Revenue and Customs has admitted it breached the Human Rights Act by trying to collect penalties from taxpayers - after they had died.
Now the representatives of around 200 deceased taxpayers, 15 of them in Northern Ireland, have received apologies from HM Revenue and Customs.
It has also promised to repay the penalties, plus interest.
Revenue officials had imposed penalties on the estates of deceased taxpayers for outstanding or disputed tax liabilities, despite being advised it may be illegal, according to PriceWaterHouse Coopers.
David Hill, a Belfast-based tax investigations specialist with PWC, said the move was overdue:
"Ever since the Human Rights Act took effect, tax professionals have argued that the Revenue could not penalise the deceased to settle income tax liabilities that may have arisen - and been disputed - when they were alive.
"But HMRC claimed they were entitled to collect the penalties."
Mr Hill has urged HMRC to publicise its decision as he says people are not aware of the change.
"To err is human, and Revenue staff are only human and are working hard to correct their error.
"Despite this, the Revenue may have difficulty in identifying everyone who may be entitled to a refund, because their representative did not make a written submission.
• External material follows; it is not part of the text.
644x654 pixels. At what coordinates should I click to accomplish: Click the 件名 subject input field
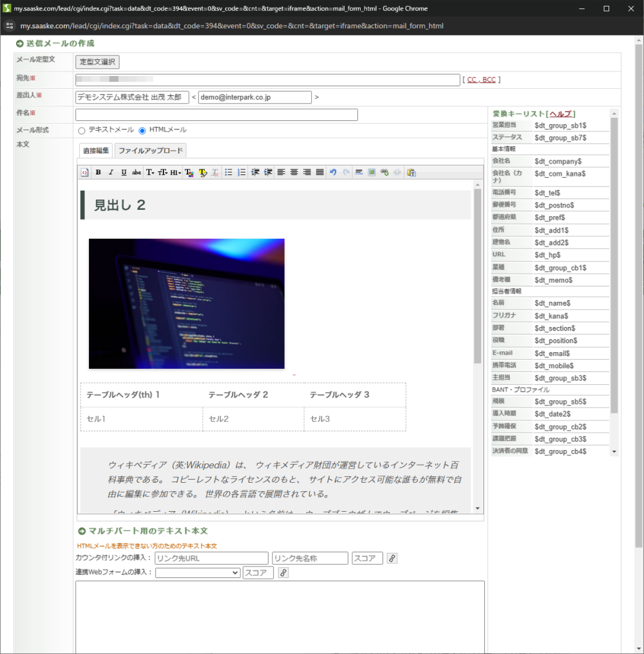(x=216, y=115)
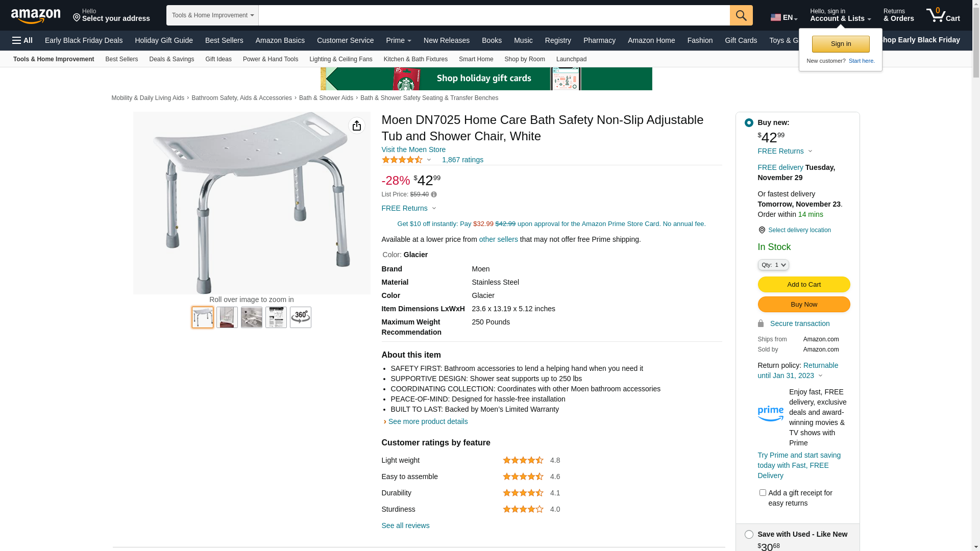The width and height of the screenshot is (980, 551).
Task: Click the list price info icon
Action: [x=434, y=194]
"Some tax advisors wrote to HMRC asking that the Revenue refund the money if and when officials discovered they were wrong. Where advisors sent these side letters, it is repaying the penalties without any prompting - for which it should be applauded.
"But if no side letter was received, HMRC may have trouble identify the error and repay the penalties." He urged anyone who believed a deceased relative was penalised wrongly, and had not heard from HMRC, to act immediately.